__RAW DATA__.
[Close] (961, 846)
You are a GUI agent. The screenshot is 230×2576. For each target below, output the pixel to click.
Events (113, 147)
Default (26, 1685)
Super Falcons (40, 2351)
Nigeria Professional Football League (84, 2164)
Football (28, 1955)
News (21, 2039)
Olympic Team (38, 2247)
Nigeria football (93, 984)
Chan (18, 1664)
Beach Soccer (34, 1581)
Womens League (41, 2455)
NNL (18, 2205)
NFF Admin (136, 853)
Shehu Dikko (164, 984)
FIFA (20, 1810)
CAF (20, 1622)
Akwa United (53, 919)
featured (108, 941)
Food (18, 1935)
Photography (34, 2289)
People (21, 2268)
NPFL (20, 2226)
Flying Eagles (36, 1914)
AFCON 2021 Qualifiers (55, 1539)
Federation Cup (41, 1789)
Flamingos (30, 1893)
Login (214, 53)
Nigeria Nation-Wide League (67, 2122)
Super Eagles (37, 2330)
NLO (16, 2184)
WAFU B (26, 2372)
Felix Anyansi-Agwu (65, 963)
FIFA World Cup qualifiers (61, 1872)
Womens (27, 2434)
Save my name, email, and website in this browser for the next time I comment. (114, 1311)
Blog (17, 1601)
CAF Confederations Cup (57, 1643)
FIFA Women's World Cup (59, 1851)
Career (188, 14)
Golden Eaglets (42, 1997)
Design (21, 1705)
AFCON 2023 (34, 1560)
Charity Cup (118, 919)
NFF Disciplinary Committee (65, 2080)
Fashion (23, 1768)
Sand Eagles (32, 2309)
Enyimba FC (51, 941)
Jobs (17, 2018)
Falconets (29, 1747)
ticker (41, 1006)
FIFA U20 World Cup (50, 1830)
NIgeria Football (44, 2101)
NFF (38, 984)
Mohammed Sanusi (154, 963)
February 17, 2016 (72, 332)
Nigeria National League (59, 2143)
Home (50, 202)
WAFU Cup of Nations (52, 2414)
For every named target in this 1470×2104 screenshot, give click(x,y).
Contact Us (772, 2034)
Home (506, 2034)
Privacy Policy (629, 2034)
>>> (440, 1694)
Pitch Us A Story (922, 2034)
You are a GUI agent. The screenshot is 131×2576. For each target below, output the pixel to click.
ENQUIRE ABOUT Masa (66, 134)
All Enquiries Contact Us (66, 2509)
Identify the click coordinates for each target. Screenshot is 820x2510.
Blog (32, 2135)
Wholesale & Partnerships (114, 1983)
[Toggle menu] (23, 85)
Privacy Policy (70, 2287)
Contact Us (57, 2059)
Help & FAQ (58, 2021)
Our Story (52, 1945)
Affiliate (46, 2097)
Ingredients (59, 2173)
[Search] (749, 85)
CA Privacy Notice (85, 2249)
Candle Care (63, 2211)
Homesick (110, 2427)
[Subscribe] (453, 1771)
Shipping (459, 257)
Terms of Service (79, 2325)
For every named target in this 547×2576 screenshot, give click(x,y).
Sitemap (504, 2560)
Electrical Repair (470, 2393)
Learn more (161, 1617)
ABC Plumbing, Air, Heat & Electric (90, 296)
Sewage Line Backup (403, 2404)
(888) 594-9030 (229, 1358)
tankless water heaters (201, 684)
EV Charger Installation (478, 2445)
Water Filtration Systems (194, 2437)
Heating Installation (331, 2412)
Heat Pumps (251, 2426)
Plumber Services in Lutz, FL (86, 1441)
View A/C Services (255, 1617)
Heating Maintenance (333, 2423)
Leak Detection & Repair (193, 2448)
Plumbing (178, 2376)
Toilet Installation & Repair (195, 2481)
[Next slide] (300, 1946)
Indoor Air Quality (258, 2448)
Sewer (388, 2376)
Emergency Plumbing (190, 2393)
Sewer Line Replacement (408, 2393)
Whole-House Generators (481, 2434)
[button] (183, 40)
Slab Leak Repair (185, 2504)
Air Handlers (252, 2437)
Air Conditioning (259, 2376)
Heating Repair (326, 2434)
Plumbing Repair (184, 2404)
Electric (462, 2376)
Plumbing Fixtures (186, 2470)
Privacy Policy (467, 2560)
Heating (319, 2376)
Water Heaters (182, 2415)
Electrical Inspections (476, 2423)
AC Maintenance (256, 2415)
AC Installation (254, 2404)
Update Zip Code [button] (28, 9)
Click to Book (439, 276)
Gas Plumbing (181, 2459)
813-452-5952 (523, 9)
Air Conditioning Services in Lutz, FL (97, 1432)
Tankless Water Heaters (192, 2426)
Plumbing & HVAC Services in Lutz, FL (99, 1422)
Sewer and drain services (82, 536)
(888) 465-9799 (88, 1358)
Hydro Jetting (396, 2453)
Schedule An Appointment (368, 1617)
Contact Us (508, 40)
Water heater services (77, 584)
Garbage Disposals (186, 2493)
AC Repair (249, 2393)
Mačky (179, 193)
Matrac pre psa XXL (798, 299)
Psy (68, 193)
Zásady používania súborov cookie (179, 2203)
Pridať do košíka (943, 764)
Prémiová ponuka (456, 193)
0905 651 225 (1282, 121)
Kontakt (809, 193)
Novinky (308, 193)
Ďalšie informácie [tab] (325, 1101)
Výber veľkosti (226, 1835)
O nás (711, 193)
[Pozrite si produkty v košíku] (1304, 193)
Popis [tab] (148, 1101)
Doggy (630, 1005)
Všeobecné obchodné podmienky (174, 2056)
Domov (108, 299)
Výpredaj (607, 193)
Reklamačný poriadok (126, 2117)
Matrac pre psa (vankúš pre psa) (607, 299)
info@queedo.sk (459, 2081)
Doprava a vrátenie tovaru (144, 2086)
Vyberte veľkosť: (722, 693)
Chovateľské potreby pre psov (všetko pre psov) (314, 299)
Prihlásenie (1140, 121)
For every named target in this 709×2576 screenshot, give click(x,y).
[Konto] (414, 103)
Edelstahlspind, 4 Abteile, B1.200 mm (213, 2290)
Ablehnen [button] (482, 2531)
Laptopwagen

__ASSIGNMENT__.
What is the number of lines in the data that include "Maintenance"? Answer with that number alone.

__ANSWER SPACE__.
2